Officially, JPMorgan has been running its business from Tokyo since mid-2001, when ex-Japan Asia head Paul Burke took up a position in London, Alec Yang left for Nomura and RJ Sarthou moved to Tokyo. Morgan Stanley had already centralized its entire Asian operation in Tokyo some years prior to that, but in December 2002, the bank let go of all four members of its specialist ex-Japan Asia group, which was led by Cheng-Yi Tong.
Rival bankers have always dismissed the doing things from Japan' claim as demonstrating a lack of commitment to the region. Morgan Stanley, for example, has not arranged any cross-border deals since the $299.6 million MBS it put together for Korea's Samsung Life in December 2002, just before it made the cutbacks. The bank is rumoured, however, to be building a future flows structure for Vietnam Oil and Gas Corporation, known as Petrovietnam (see p. 22 for more details).

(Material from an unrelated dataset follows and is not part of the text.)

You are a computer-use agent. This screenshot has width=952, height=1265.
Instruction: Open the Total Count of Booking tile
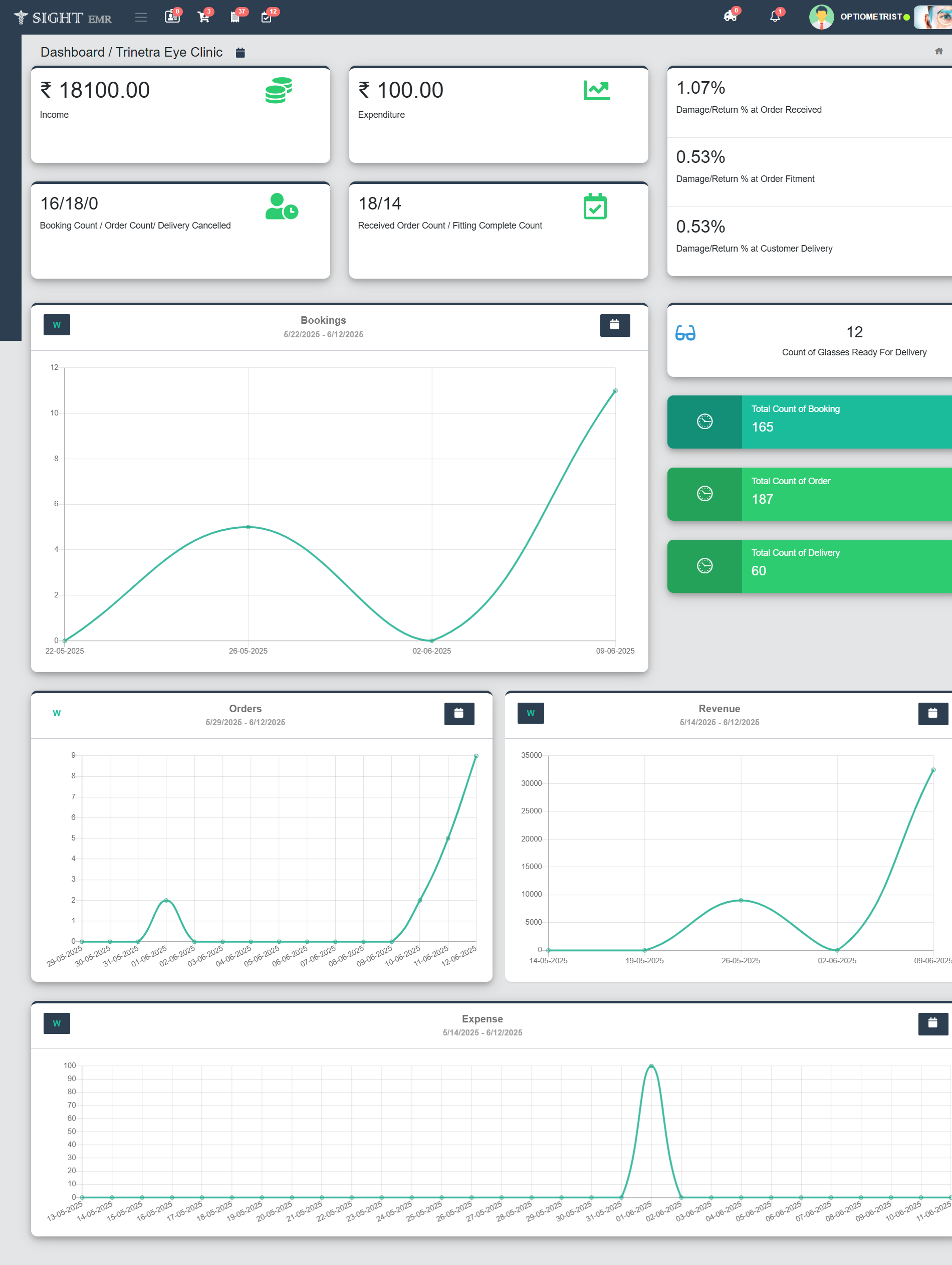click(x=809, y=421)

In fairness to JPMorgan, the bank did not make a complete withdrawal from the market. However, its involvement on the 142.5 million ($174.8 million) CMBS deal for Ascendas Real Estate Investment Trust (see last week's ASR) in Singapore is its most significant mandate since its ex-Japan Asia team was disbanded.

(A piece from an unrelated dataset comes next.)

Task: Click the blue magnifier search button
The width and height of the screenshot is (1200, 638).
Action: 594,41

So, what are we to make of the new appointments? The re-entry of two big houses - in addition to Calyon's hiring of Park and HSBC's aggressive recruitment strategy - suggests that investment banks see plenty of potential in the region.

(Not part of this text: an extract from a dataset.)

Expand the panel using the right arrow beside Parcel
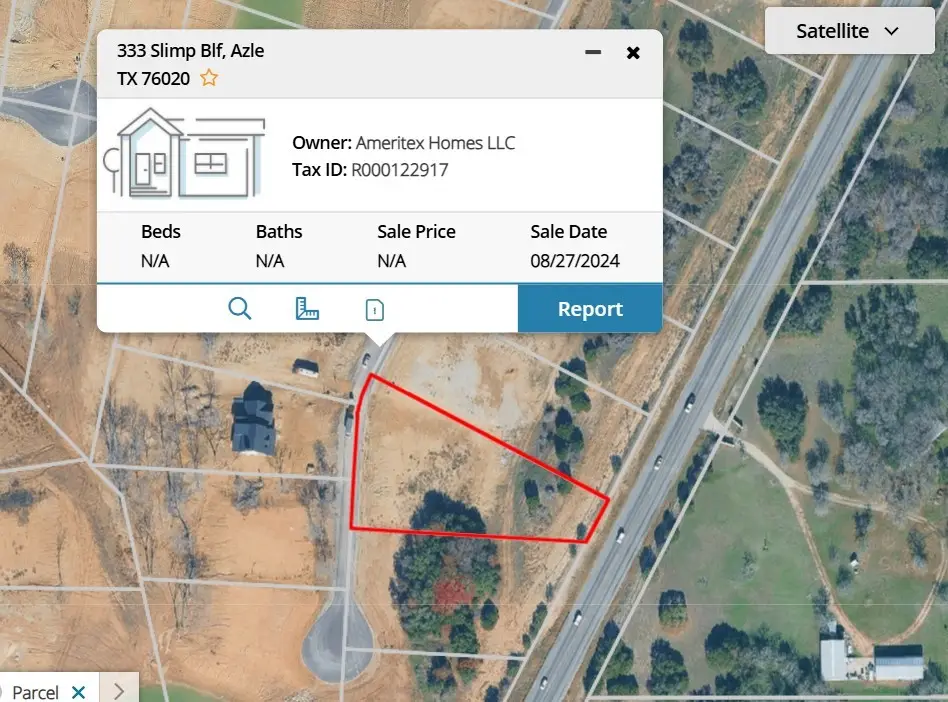The width and height of the screenshot is (948, 702). 118,687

But as has been evinced by CSFB's apparent move in the opposite direction, there are misgivings about the region's potential. One specialist securitization recruiter said it was a strange time to be hiring. "Certain houses are being very aggressive in winning market share, but it is doubtful they are making much money from securitizations, as activity is not increasing that much," he said.
The head of ex-Japan Asian ABS at a rival investment bank shares that view. "I think that some big teams are going to struggle unless they are doing disguised lending through conduits on a big scale," the banker said. "Most of the real investment banks will find it extremely tough. There is barely enough business as it is and there is a lot of fee cutting. Low fees have been an unpleasant fact of life for some time and are not going to change anytime soon. One explanation for them hiring is they are taking a long-term view on China and need regional deals to make them more credible."